= Beginning of Section =
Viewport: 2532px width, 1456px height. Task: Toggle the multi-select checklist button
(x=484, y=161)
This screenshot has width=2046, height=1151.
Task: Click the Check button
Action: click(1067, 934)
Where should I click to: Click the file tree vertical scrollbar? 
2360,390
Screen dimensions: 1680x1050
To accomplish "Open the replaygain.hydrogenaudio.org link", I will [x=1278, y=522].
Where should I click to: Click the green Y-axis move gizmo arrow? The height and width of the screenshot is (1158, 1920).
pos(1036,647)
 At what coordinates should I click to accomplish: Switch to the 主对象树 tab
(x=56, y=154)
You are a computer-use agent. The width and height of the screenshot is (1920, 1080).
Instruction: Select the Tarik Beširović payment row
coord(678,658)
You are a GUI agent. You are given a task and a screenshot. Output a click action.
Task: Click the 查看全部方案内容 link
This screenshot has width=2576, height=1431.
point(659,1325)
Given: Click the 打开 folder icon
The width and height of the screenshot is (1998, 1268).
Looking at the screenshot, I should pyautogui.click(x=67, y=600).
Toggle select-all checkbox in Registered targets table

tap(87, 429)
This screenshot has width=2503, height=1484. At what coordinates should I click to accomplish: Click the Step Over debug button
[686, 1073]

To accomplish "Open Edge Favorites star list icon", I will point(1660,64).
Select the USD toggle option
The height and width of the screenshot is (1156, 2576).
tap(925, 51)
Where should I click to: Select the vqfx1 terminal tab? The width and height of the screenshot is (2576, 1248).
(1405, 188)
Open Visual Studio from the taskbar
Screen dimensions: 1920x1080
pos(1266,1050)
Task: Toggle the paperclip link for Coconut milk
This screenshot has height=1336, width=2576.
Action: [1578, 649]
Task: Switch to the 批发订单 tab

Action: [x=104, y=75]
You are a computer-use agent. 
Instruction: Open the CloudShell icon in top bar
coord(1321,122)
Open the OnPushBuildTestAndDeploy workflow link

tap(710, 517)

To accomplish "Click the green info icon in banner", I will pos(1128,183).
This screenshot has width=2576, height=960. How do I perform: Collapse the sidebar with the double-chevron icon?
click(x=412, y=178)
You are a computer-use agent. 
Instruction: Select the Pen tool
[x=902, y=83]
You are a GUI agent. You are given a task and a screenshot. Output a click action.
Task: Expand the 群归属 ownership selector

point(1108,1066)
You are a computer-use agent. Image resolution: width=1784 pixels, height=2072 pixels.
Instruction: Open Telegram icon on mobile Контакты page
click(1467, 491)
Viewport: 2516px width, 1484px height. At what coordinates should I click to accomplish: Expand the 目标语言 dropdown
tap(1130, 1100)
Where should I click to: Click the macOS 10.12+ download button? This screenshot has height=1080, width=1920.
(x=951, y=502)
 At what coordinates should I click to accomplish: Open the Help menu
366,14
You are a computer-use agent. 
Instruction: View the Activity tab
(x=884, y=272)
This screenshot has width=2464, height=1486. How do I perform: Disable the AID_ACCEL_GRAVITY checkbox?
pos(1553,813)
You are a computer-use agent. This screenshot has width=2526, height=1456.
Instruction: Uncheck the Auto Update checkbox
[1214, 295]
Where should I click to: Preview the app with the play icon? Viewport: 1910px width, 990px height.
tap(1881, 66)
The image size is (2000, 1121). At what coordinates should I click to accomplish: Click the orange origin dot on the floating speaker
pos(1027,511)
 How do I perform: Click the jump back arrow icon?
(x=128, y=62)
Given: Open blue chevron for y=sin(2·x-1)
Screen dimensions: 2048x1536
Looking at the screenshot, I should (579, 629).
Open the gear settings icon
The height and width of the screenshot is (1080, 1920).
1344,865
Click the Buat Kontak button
= End of Section =
## To do
Without changing a single character, write out all of the entries.

## Answer area
Viewport: 2532px width, 1456px height. Task: Toggle the multi-select checklist button
(x=484, y=161)
This screenshot has width=2046, height=1151.
Task: Click the Check button
Action: click(1067, 934)
Where should I click to: Click the file tree vertical scrollbar? 
2360,390
Screen dimensions: 1680x1050
To accomplish "Open the replaygain.hydrogenaudio.org link", I will [x=1278, y=522].
Where should I click to: Click the green Y-axis move gizmo arrow? The height and width of the screenshot is (1158, 1920).
pos(1036,647)
 At what coordinates should I click to accomplish: Switch to the 主对象树 tab
(x=56, y=154)
You are a computer-use agent. The width and height of the screenshot is (1920, 1080).
Instruction: Select the Tarik Beširović payment row
coord(678,658)
You are a GUI agent. You are given a task and a screenshot. Output a click action.
Task: Click the 查看全部方案内容 link
This screenshot has width=2576, height=1431.
point(659,1325)
Given: Click the 打开 folder icon
The width and height of the screenshot is (1998, 1268).
Looking at the screenshot, I should pyautogui.click(x=67, y=600).
Toggle select-all checkbox in Registered targets table

tap(87, 429)
This screenshot has width=2503, height=1484. At what coordinates should I click to accomplish: Click the Step Over debug button
[686, 1073]

To accomplish "Open Edge Favorites star list icon", I will point(1660,64).
Select the USD toggle option
The height and width of the screenshot is (1156, 2576).
tap(925, 51)
Where should I click to: Select the vqfx1 terminal tab? The width and height of the screenshot is (2576, 1248).
(1405, 188)
Open Visual Studio from the taskbar
Screen dimensions: 1920x1080
pos(1266,1050)
Task: Toggle the paperclip link for Coconut milk
This screenshot has height=1336, width=2576.
Action: [1578, 649]
Task: Switch to the 批发订单 tab

Action: [x=104, y=75]
You are a computer-use agent. 
Instruction: Open the CloudShell icon in top bar
coord(1321,122)
Open the OnPushBuildTestAndDeploy workflow link

tap(710, 517)

To accomplish "Click the green info icon in banner", I will pos(1128,183).
This screenshot has width=2576, height=960. How do I perform: Collapse the sidebar with the double-chevron icon?
click(x=412, y=178)
You are a computer-use agent. 
Instruction: Select the Pen tool
[x=902, y=83]
You are a GUI agent. You are given a task and a screenshot. Output a click action.
Task: Expand the 群归属 ownership selector

point(1108,1066)
You are a computer-use agent. Image resolution: width=1784 pixels, height=2072 pixels.
Instruction: Open Telegram icon on mobile Контакты page
click(1467, 491)
Viewport: 2516px width, 1484px height. At what coordinates should I click to accomplish: Expand the 目标语言 dropdown
tap(1130, 1100)
Where should I click to: Click the macOS 10.12+ download button? This screenshot has height=1080, width=1920.
(x=951, y=502)
 At what coordinates should I click to accomplish: Open the Help menu
366,14
You are a computer-use agent. 
Instruction: View the Activity tab
(x=884, y=272)
This screenshot has width=2464, height=1486. How do I perform: Disable the AID_ACCEL_GRAVITY checkbox?
pos(1553,813)
You are a computer-use agent. This screenshot has width=2526, height=1456.
Instruction: Uncheck the Auto Update checkbox
[1214, 295]
Where should I click to: Preview the app with the play icon? Viewport: 1910px width, 990px height.
tap(1881, 66)
The image size is (2000, 1121). At what coordinates should I click to accomplish: Click the orange origin dot on the floating speaker
pos(1027,511)
 How do I perform: Click the jump back arrow icon?
(x=128, y=62)
Given: Open blue chevron for y=sin(2·x-1)
Screen dimensions: 2048x1536
Looking at the screenshot, I should (579, 629).
Open the gear settings icon
The height and width of the screenshot is (1080, 1920).
1344,865
Click the Buat Kontak button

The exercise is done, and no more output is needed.